= Central Midland Railway =

The Central Midland Railway , a division of Progressive Rail Incorporated of Lakeville, Minnesota, was a short line railroad in the U.S. state of Missouri, operating under lease of the former St. Louis Subdivision of the Chicago, Rock Island and Pacific Railroad. CMR operated the easternmost 60 miles (97 km) of the 298-mile (480-km) Rock Island line which used to stretch from St. Louis to Kansas City, Missouri. CMR's operation of the line was performed under two separate leases from the Union Pacific Railroad and the A&K Railroad Materials Corp, respectively, from Overland, Missouri - a suburb of St. Louis, to a location just west of Union, Missouri. CMR's first leased-segment was Union Pacific's "Lackland Subdivision" which extends from "Rock Island Junction" near the intersection of Page Avenue and I-170 in Overland to a location on the north-side of Creve Coeur Lake in Maryland Heights, Missouri, known as "Vigus." The second leased-segment was owned by A&K Railroad Materials and extends from Vigus to just east of Beaufort, Missouri, with active service terminating at Union.

==History==
The Central Midland was made up of trackage from the former 18th and 19th subdivisions of the Chicago, Rock Island and Pacific Railroad (CRIP). The line was opened in 1904, and cut across the northern Ozark Mountains from St. Louis to Kansas City, Missouri. The entire route was 298 miles (480 km) long, and featured several large bridges, as well as four tunnels.
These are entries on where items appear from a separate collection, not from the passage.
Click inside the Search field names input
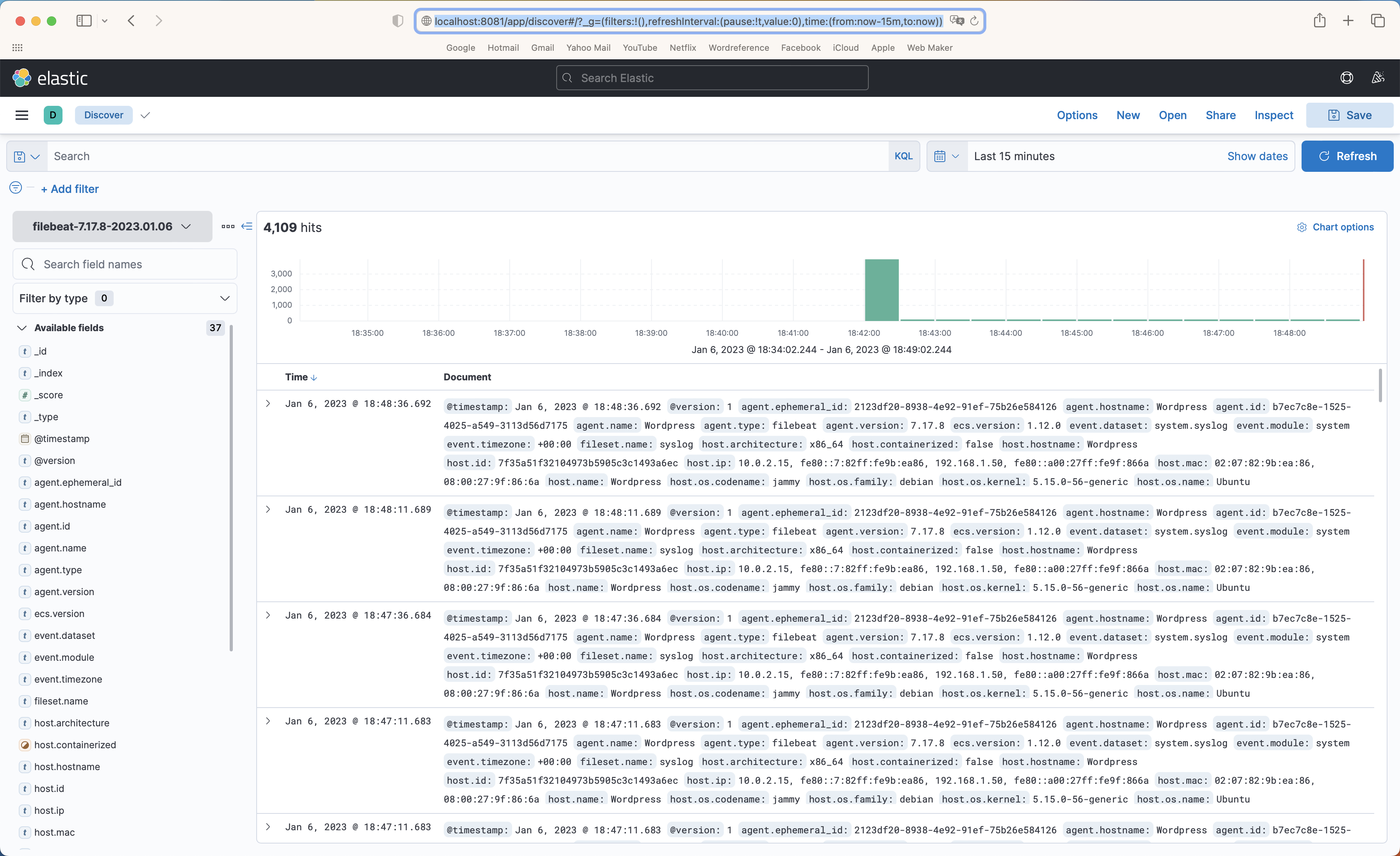The height and width of the screenshot is (856, 1400). [125, 264]
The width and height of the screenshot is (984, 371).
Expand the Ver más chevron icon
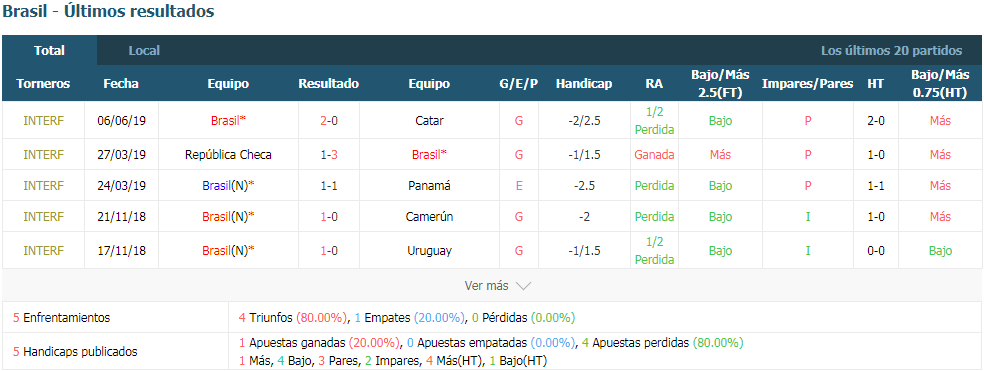523,286
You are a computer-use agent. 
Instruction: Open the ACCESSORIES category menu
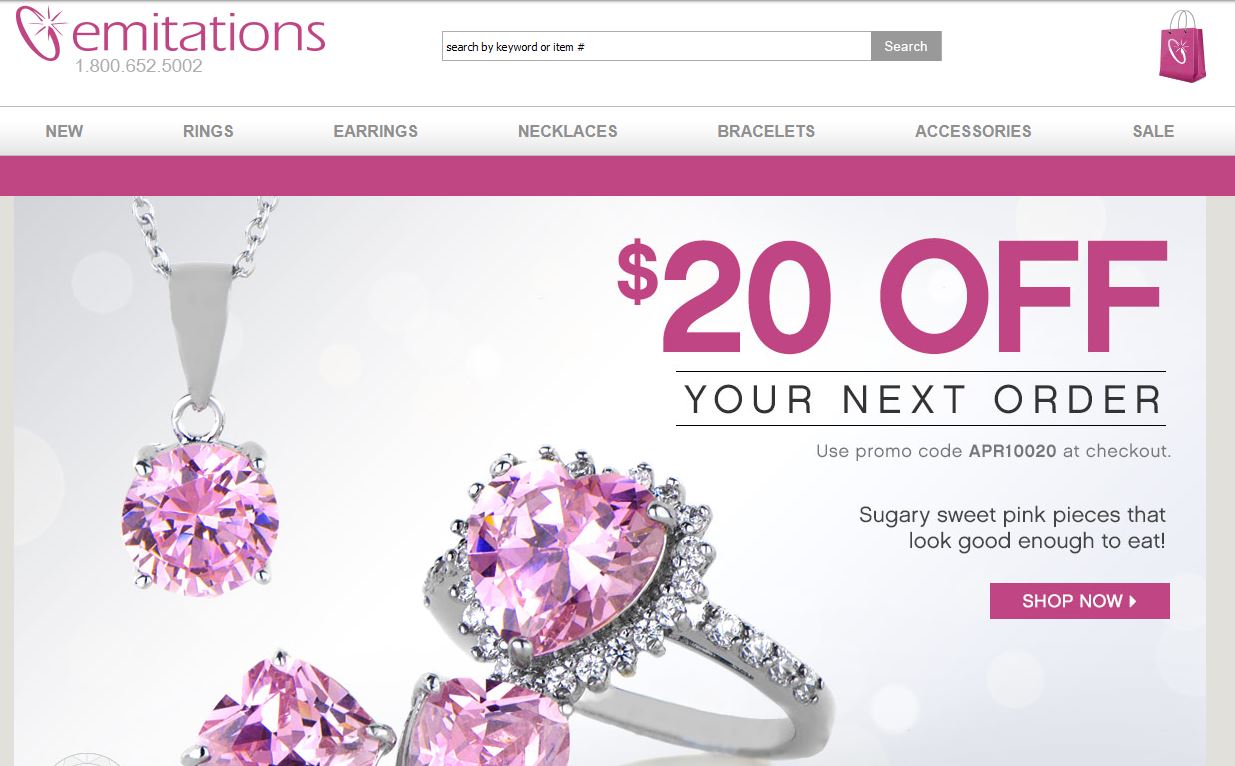[973, 131]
On March 31, 1980, the Rock Island ceased all operations as a condition of its bankruptcy, and the line was passed into the hands of the Kansas City Terminal Railroad. Soon after, the line was sold as part of a package deal which included the Kansas City to Tucumcari, New Mexico, "Golden State Route" to the St. Louis Southwestern Railway (SSW). SSW originally had plans to rehabilitate the Rock Island across Missouri as a part of its purchase. However, due to years of deferred maintenance by its previous owner, bringing the line up to modern class 1 mainline standards was deemed uneconomical by the SSW. Instead, the company acquired trackage rights to operate its trains over Missouri Pacific Railroad's (now Union Pacific) parallel St. Louis to Kansas City mainline.

SSW never ran a single through-train across Missouri since it acquired the line in 1980, and kept the far eastern segment between Overland, Missouri, to Owensville, Missouri open to local train service only. After the 1993 flood, reopening the line all the way to Kansas City was a possibility SSW briefly looked into, but was quickly decided against given the deteriorated condition of the line and its related infrastructure, combined with the fact that many of the original on-line customers had either closed, moved, or converted to semi-truck for deliveries. From 1993 to 1995, on-line traffic between Owensville and Union declined significantly, and by December 1995, SSW cut train service back further east to Union. SSW then quickly filed a request with the Interstate Commerce Commission (now the Surface Transportation Board) to abandon the route west of Union. However, a lawsuit filed by the "Save The Rock Island Committee" (or "STRICT") resulted in denial of the application, and the rails remained.

In 1996, SSW, which was a subsidiary of the Southern Pacific Railroad, officially merged into the Union Pacific Railroad. The entire St. Louis to Kansas City line was now entirely owned and retained by the Union Pacific. To regulate the route's competitive impact on UP's parallel ex-Missouri Pacific St. Louis to Kansas City main line, UP retained ownership of the extreme east and west ends of the Rock Island; specifically, from "Rock Island Junction" in Overland, Missouri, to "Vigus" in St. Louis County on the east, and between Pleasant Hill and Kansas City on the west. UP then sold the remainder of the line to Ameren, which formed a subsidiary for its railroad known as the "Missouri Central."

Union Pacific leased the operation of its eastern 9 miles (14 km), known as the "Lackland Subdivision" to the CMR from Overland to Vigus. From Vigus on west to Union, A&K Railroad Materials (who purchased the line from Ameren (but not the right-of-way)), leased the operation of Ameren's Missouri Central subsidiary to CMR. Union receives rail service on an as-needed basis. From Beaufort west to Leed's Jct. in Kansas City, the rails have been completely removed. In 2019 Ameren donated and the State of Missouri accepted it to be used as the Rock Island State Park Rail trail.

On March 1, 2022, the CMR officially ceased operations and was taken over by successor Missouri Eastern Railroad, which is a subsidiary to Jaguar Transport Holdings, LLC.

Today
Since Progressive Rail chose not to pursue the purchase of the line from either Ameren or A&K, the line was sold in November 2021 to Jaguar Transport Holdings, LLC and will be operated as "Missouri Eastern Railroad".